TEXT SEGMENT |
The question will be whether all these offences are founded on the same facts and therefore can be joined in one charge. These offences are definitely not founded on the same facts. The next question will then be whether these three offences form part of a series of offences of the same or similar character. Theft and burglary may be of the same character the common fact being the accused’s dishonest intention to acquire that which doesn’t belong to him. 

However not withstanding the proximity in time and distance, the offence of rape is different in character from the offence of theft. Rape is a sexual offence against morality whereas theft and burglary are offences against property. Therefore it would be inappropriate to join the charge of rape with that of theft and burglary. It should be noted that where more than one offence is charged in a charge, a description of each offence so charged shall be set out in a separated paragraph of the charge called a count. In the case of R v DALIP SINGH The appellant and another were charged with theft of property belonging to the Kenyan and Ugandan railways. 

In the second count, the appellant was charged and convicted of giving a bribe to a police officer in order to secure his release from arrest and prosecution for the theft. There was evidence that the bribe had been offered shortly after the arrest of the two men. On appeal to the CA it was argued that there had been an improper joinder of charges as the stealing and the bribery were not offences of a similar character nor were they founded on the same facts. It was held that although the two offences were different in character, they were founded on the same facts. The evidence adduced indicated that the bribe was offered within a very short time after the appellant and his counterpart were arrested.

WRITTEN EXERCISE |
In the text on joining charges, why would it be inappropriate to join the rape charge with the theft and burglary charges? Answer in one to three sentences.

INFORMATION SHOWN |
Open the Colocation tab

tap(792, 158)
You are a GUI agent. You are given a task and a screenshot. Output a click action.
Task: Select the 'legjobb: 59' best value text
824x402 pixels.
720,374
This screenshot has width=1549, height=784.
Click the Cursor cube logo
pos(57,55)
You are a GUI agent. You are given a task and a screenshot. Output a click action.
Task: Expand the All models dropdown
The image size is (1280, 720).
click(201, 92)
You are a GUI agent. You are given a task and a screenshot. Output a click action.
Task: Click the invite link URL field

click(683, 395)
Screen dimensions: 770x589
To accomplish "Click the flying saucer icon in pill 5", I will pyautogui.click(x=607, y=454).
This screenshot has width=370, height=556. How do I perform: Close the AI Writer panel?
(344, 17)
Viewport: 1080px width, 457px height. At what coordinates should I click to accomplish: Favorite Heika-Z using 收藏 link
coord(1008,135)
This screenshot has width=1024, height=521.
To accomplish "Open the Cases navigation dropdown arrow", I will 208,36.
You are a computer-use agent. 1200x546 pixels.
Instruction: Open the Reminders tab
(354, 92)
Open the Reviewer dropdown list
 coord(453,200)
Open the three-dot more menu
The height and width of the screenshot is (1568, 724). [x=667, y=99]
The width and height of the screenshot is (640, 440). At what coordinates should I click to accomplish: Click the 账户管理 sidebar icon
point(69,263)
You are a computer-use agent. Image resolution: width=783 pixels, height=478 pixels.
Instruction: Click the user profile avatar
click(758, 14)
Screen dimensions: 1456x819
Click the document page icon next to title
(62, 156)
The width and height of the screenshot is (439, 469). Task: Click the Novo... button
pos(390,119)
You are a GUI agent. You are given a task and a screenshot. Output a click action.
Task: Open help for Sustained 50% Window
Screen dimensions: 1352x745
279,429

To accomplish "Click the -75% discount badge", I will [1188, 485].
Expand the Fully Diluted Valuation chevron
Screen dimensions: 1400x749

IN RESPONSE |
Even though the offenses were close in time and distance, rape differs in character from theft and burglary. Rape is a sexual offense against morality, while theft and burglary are offenses against property. Since the rape charge is neither founded on the same facts nor part of a series of offenses of the same or similar character, it should not be joined with them.